Acodyne raises €2.5 million capital for high-speed unmanned military and offshore logistics
Danish startup Acodyne has raised €2.5 million in pre-seed funding to scale its unmanned cargo aircraft for heavy-lift logistics in defence, offshore and remote operations.
The round, jointly led by Swedish defence VC Gungnir Capital and Danish PSV Hafnium with participation from EIFO, SAP9 Group and GreenUP IV Invest, supports Acodyne’s contribution to European and NATO logistics resilience and to Danish industrial growth in defence-tech.
Jasmina Pless, Co-founder & CCO, Acodyne, said: “This round gives us the runway to take Acodyne from validated concept to flight-tested platform, and to do it alongside investors who understand both the operational reality of defence and offshore logistics and the technical demands of building heavy-lift unmanned aircraft.
“The cross-border setup with Gungnir, PSV Hafnium and EIFO is a strong signal that European capital is willing to back the hardware bets needed for true logistics resilience.”
A logistics gap helicopters can’t keep filling
In defence, resupply still relies on either slow land transportation or helicopter missions that expose personnel and aircraft to threat.

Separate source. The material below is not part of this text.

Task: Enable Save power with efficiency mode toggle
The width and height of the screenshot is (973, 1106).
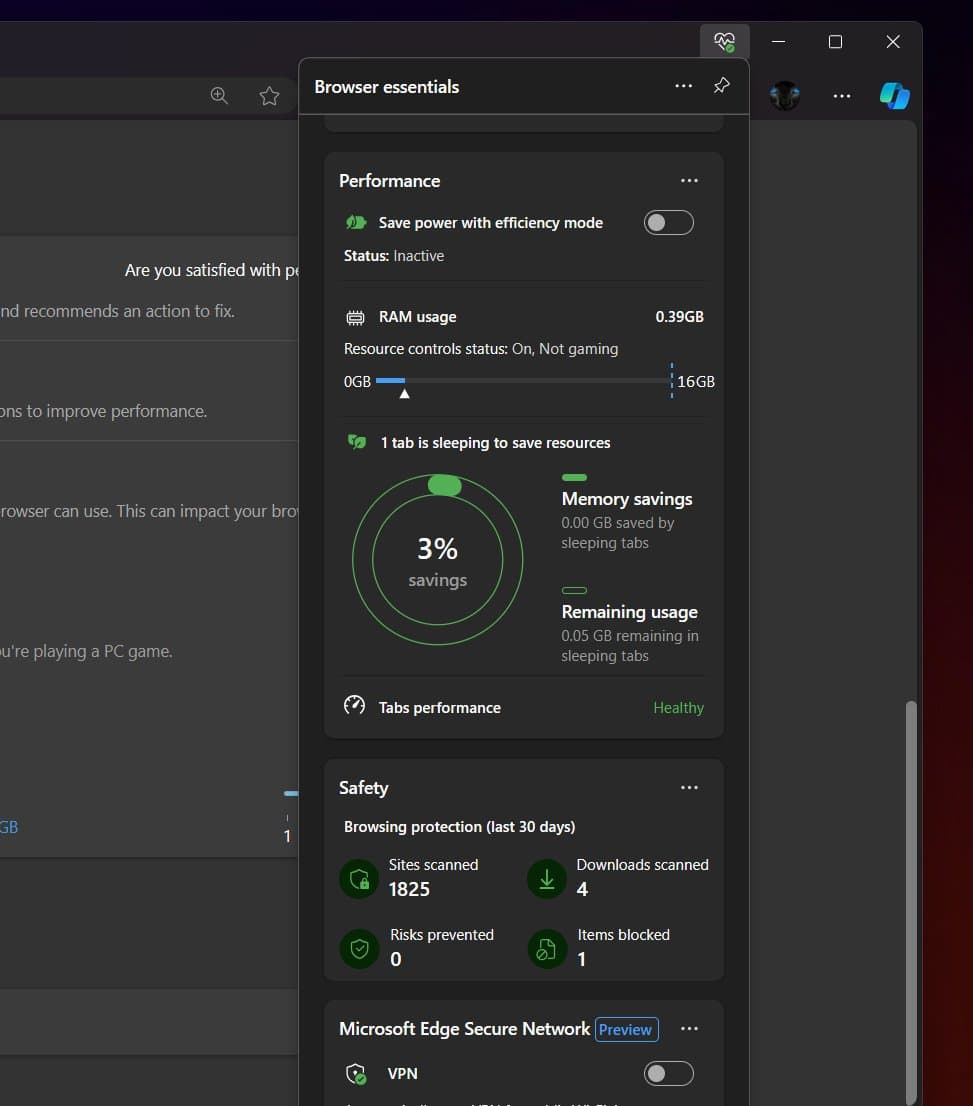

In offshore operations, a single missing component can halt production at hundreds of thousands of euros per day, and a helicopter is typically the only way to deliver it on time.
In remote regions such as Greenland, where towns are not connected by roads, critical supplies can take days to arrive. Demand for resilient, on-demand logistics is rising across all three areas, and the manned
helicopter is no longer enough on its own.
Built for the missions where speed matters
Acodyne develops unmanned cargo aircraft for the most time-critical heavy-lift missions, combining vertical take-off and landing with fixed-wing flight at jet speeds. The platform is all-electric, modular and built to deliver payloads directly to forward drop-off points where helicopters are today the only fast option. Autonomy is handled by eTHOR, an AI flight stack developed in collaboration with DTU Compute.
Max Villman, Managing Partner, Gungnir Capital, said: “Acodyne is a fundamentally new take on unmanned military logistics: jet-class speed, helicopter-class payload, full ground-to-air autonomy, all-electric.
“It collapses one of the most expensive line items in modern operations, manned helicopter logistics, into a platform that needs no crew in the threat envelope. NATO needs resilient, scalable resupply that works. This is exactly the kind of operationally driven defence-tech Gungnir Capital was built to back: technical teams solving real warfighter problems with hardware engineered to ship.“
From demonstrator to operational platform
Acodyne is currently developing its first model (the E100), with initial flight tests planned before
the end of 2026. The pre-seed funding supports prototype development and flight testing in real
mission environments, while laying the groundwork for scaling toward commercial operations.
Marianne Hyltoft, Managing Partner, PSV Hafnium, added: “We backed Acodyne early, and it was their engineering progress, including independent third-party validation, that convinced us to help bring Gungnir and EIFO into the round. This funding takes Acodyne from validated concept to pre-production prototype, and toward an aerial logistics network for defence, infrastructure and remote operations.”
A market opening up
EU initiatives such as U‑space are paving the way for unmanned aircraft to operate in regulated corridors across rural and inter-city routes in the future. In parallel, NATO and the push for European defence-industrial autonomy are driving public and private demand for unmanned platforms. Together with rapid advances in AI and battery technology, that opens unmanned heavy-lift logistics as a new market category, with applications well beyond defence.
Acodyne’s four co-founders bring backgrounds from the Danish Ministry of Defence,Scandinavian Airlines, Cobham Aerospace Communications and DTU Space. CEO Mads Schnack has worked on counter-drone systems and JTAC at the Danish Ministry of Defence.
CTO Claes Nicolaisen is a helicopter and fixed-wing pilot with 25 years in aviation. Chief Electronic Engineer Martin Arndt brings 25 years in aerospace communications and aircraft systems certification. CCO Jasmina Pless is a former economic diplomat who supported deep tech companies in Silicon Valley. The wider team numbers ten.